## SHORT TASK 1:
Reproduce word for word the part of the loan note passage from "2.       Use of" to "payable of Borrower.".

1.       Interest Rate .
 
(a)           Subject to Section 1(b) of this Note, commencing on the date hereof until the date which is six (6) months after the date hereof, the unpaid principal under this Note shall bear interest at two percent (2%) per annum.
 
(b)           Commencing on the date which is six (6) months after the date hereof until all obligations and liabilities under this Note are paid and satisfied in full; the unpaid principal under this Note shall bear interest at a rate per annum equal to twelve percent (12%).  Furthermore, if, on any date from the date hereof, a Default (as defined herein) has occurred, in addition to the other remedies provided for in this Note and under applicable law, commencing on the date of such Default and continuing until the date Lender notifies Borrower in writing that such Default has been cured, all amounts then due under this Note shall bear interest at a rate per annum equal to twelve percent (12%).
 
(c)           Interest shall be computed for the actual number of days elapsed on the basis of a year consisting of three hundred sixty-five (365) days or, when appropriate, three hundred sixty-six (366) days.
 
2.       Use of Proceeds .  The proceeds of this Note shall be used solely for the payment, in the ordinary course of business, of payroll and accounts payable of Borrower.
 
3.       Payment / Prepayment .  Beginning October 15, 2015, the principal advanced against this Note shall be due and payable on demand.  Beginning October 15, 2015, interest shall also be payable on demand, but absent a demand, accrued interest shall be payable on December 31 of each calendar year.  If demand is made by Lender for full repayment of this Note, the entire unpaid principal balance and accrued interest shall be paid by Borrower within two (2) business days.  Borrower may not prepay this Note prior to September 30, 2015.  From and after September 30, 2015, Borrower may prepay all or any part of the unpaid principal hereunder, without premium or penalty; provided, that the principal prepaid under this Note is not available for reborrowing.  All payments to Lender shall be made in lawful money of the United States of America in immediately available funds at the address set forth above or at such other address as Lender shall specify in writing to Borrower.
 
4.       Conditions Precedent to Funding .  Lender’s obligation to make any loans evidenced by this Note shall be subject to the satisfaction of each of the following conditions:
 

 
 
1

 


(a)           Borrower shall deliver to Lender a security agreement (the “ Security Agreement ”) in favor of Lender in a form acceptable to Lender, duly and fully executed by Stephen Adele and Stephen Adele Enterprises, Inc. (“ Enterprises ” and, together with Mr. Adele, “ Grantor ”).  The Security Agreement shall secure the obligations arising hereunder and create a first priority perfected security interest in all shares of common stock of Borrower held in Grantor’s name, along with any additional collateral described therein (collectively, the “ Collateral ”).

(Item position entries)
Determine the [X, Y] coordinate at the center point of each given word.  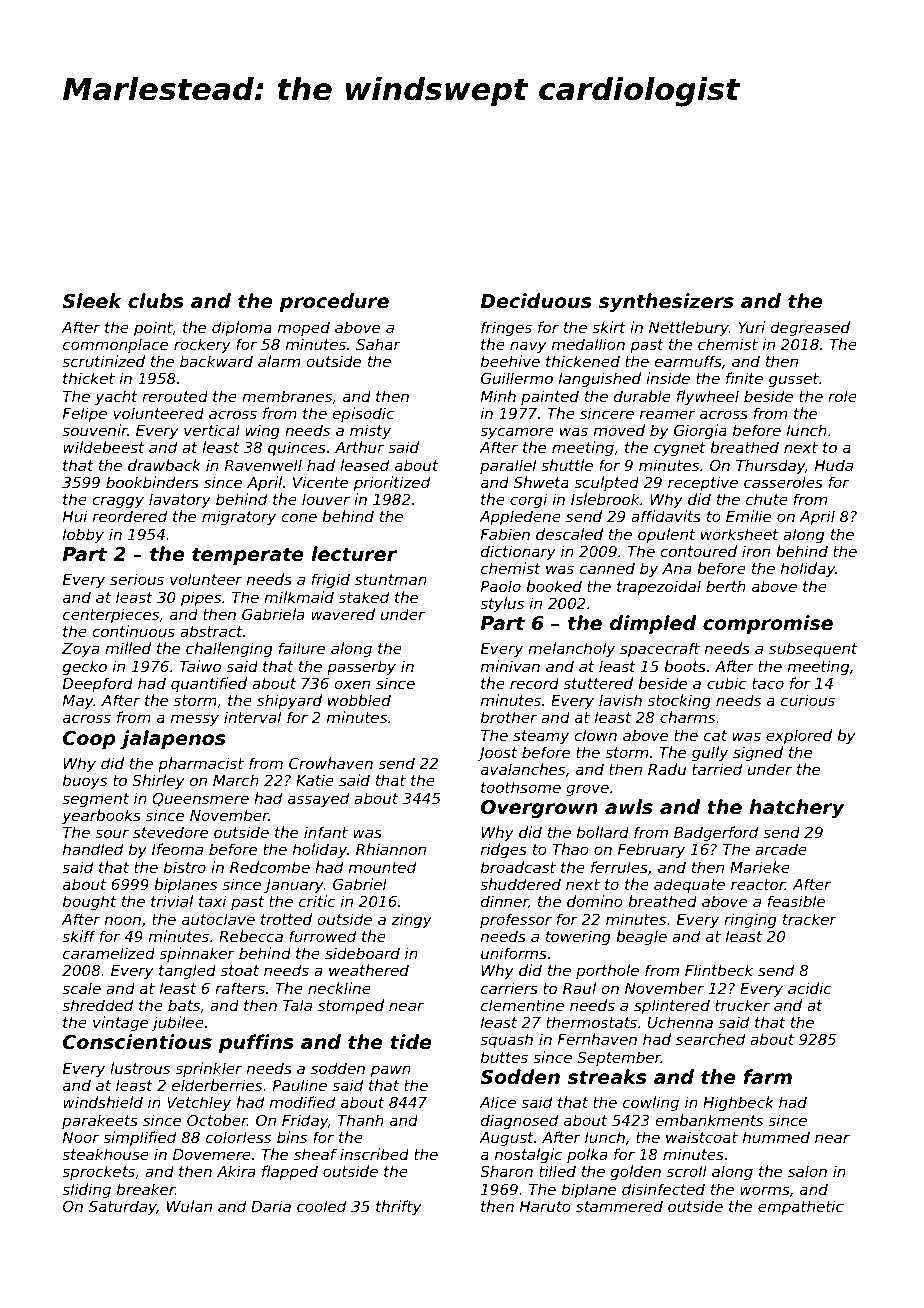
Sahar [378, 344]
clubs [156, 301]
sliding [86, 1190]
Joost [497, 754]
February [651, 850]
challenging [229, 649]
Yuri [751, 327]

## SHORT TASK 2:
Quote every line of the records above exactly, leaving the picture out of your answer.

## COMPLETE OUTPUT 1:
2.       Use of Proceeds .  The proceeds of this Note shall be used solely for the payment, in the ordinary course of business, of payroll and accounts payable of Borrower.

## COMPLETE OUTPUT 2:
Determine the [X, Y] coordinate at the center point of each given word.  
Sahar [378, 344]
clubs [156, 301]
sliding [86, 1190]
Joost [497, 754]
February [651, 850]
challenging [229, 649]
Yuri [751, 327]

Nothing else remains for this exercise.